Monday, Jan. 22, 1934
Jumping Jacks
One of the two greatest warships in the world is H. M. S. Nelson* which upped anchor in Portsmouth harbor last week and steamed out to sea at ebb tide. Just at the harbor mouth the 33,500-ton island of grey steel nosed into a bank of soft mud and stuck. On board was the new com mander of Britain's Home Fleet, Vice-Admiral Sir William Henry Dudley ("Ginger") Boyle, K. C. B. Along the deck went he to the control tower, to confer with the Commanding Officer Captain Patrick Macnamara, well known in Washington last year as British naval attache. "This is your ship. Captain," said the Admiral. "Might I ask what you propose to do?" When he heard what the ebullient Irish Captain Macnamara proposed to do, the Admiral's eyebrows rose straight up to the embroidered oak leaves on his cap. To Captain Macnamara, who had gone punting many a time as a boy, mud was no stranger. Bugles blew men to quarters. Down along 650 feet of deck raced 1,300 warrant officers, petty officers, sailors, Royal Marines to jam themselves on the tiny stern deck abaft the anti-aircraft guns. A petty officer with a megaphone scrambled to the top of the stern range finder. "By the numbers, jump!" he bellowed. "One--two--three--HIPE!!" As one man. 1,300 seamen sprang in the air to land with a shattering crash directly over the cabin of "Ginger" Boyle.

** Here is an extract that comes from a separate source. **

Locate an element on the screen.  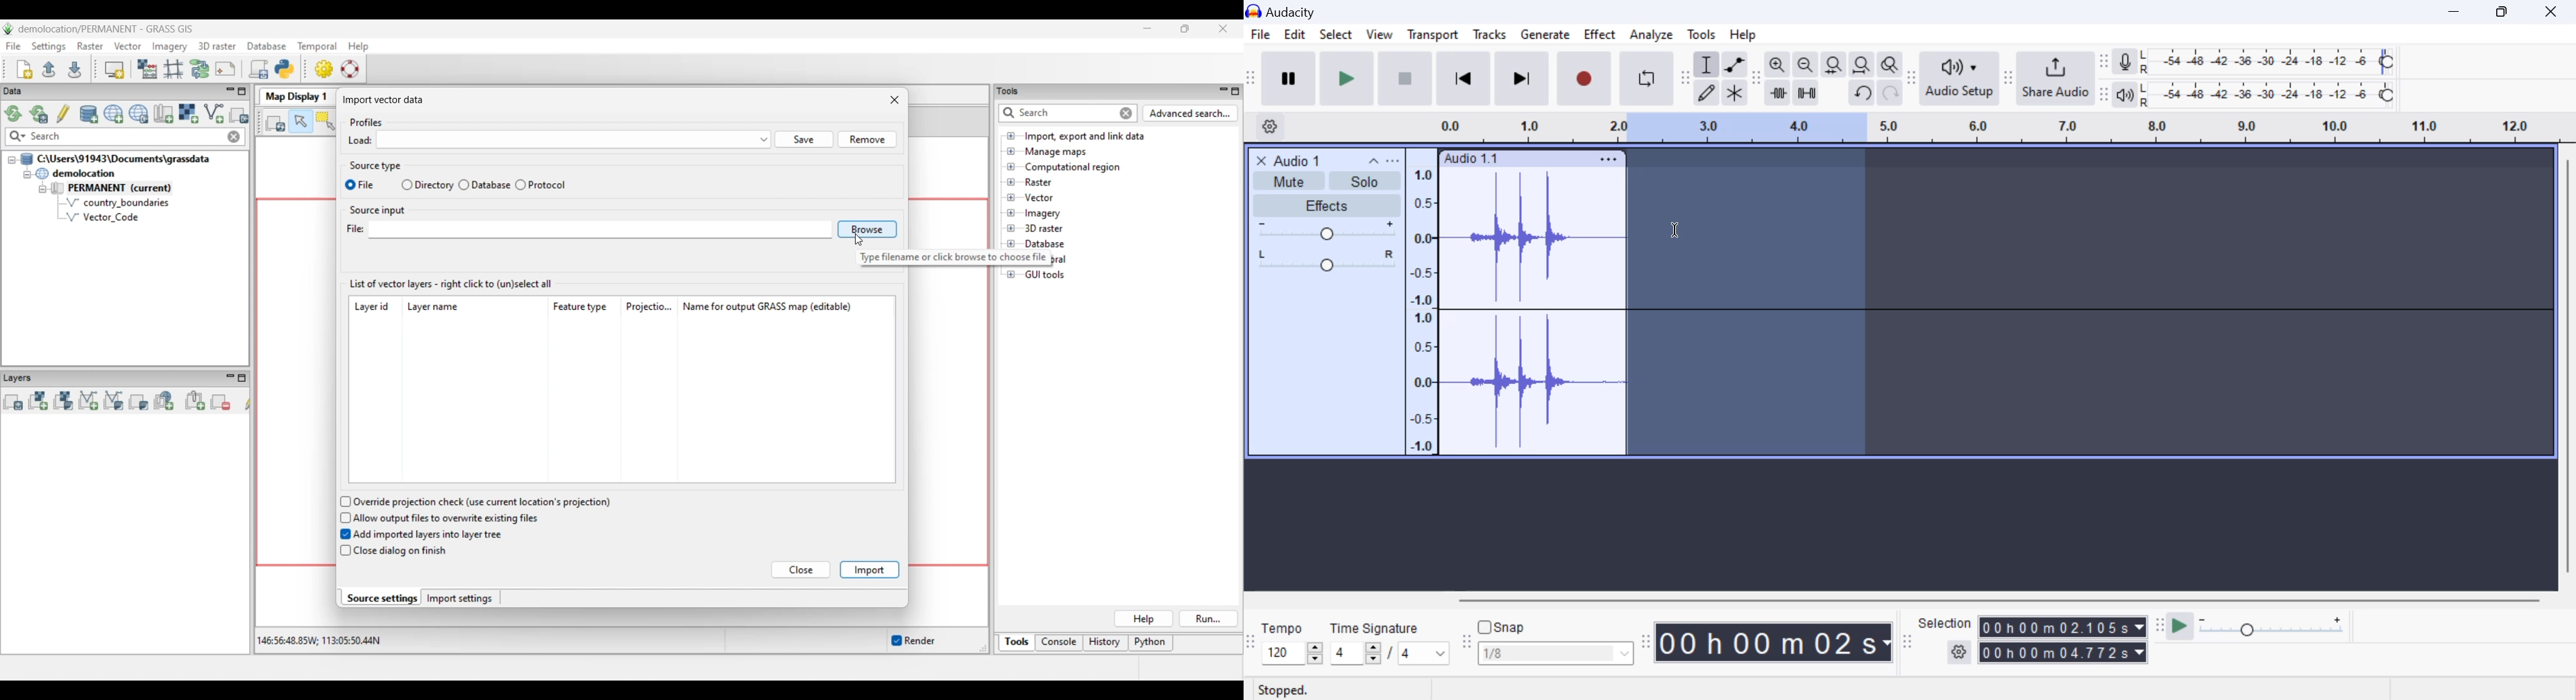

Up & down they went, again & again, but this maneuver, so useful in punting, failed completely to give the buoyancy necessary to back the Nelson off the mud bank.
Resourceful Captain Macnamara had another idea. With Admiral Boyle's ap proval, wireless summoned full speed out from Portsmouth seven destroyers. Resting from their jumping, the Nelson's crew leaned over the taffrail and cheered themselves hoarse while the seven little boats skidded at 35 knots, like terriers around a cow, closer and closer to the great ship in an effort to sweep the mud away with their wash. They made tremendous waves but the only result was to swing the Nelson still more firmly on the bank and completely wreck the pontoon bridge between Portsmouth and Gosport, three-quarters of a mile away.
By this time the tide was rising. Forward oil tanks and ammunition magazines were emptied onto lighters. Finally the Nelson floated off by herself and returned to her Portsmouth dock for a hasty examination before proceeding on her three-month cruise to the West Indies.